Only the lines from the one with "You are a GUI" through the end of the data are wanted, copied exactly.

• **Exercise input**:

==============================

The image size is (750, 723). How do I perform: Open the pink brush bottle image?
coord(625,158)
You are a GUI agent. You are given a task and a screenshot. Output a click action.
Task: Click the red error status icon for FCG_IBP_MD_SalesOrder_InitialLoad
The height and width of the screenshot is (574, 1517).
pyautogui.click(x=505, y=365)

==============================

• **Your response**:
You are a GUI agent. You are given a task and a screenshot. Output a click action.
Task: Click the red error status icon for FCG_IBP_MD_SalesOrder_InitialLoad
The height and width of the screenshot is (574, 1517).
pyautogui.click(x=505, y=365)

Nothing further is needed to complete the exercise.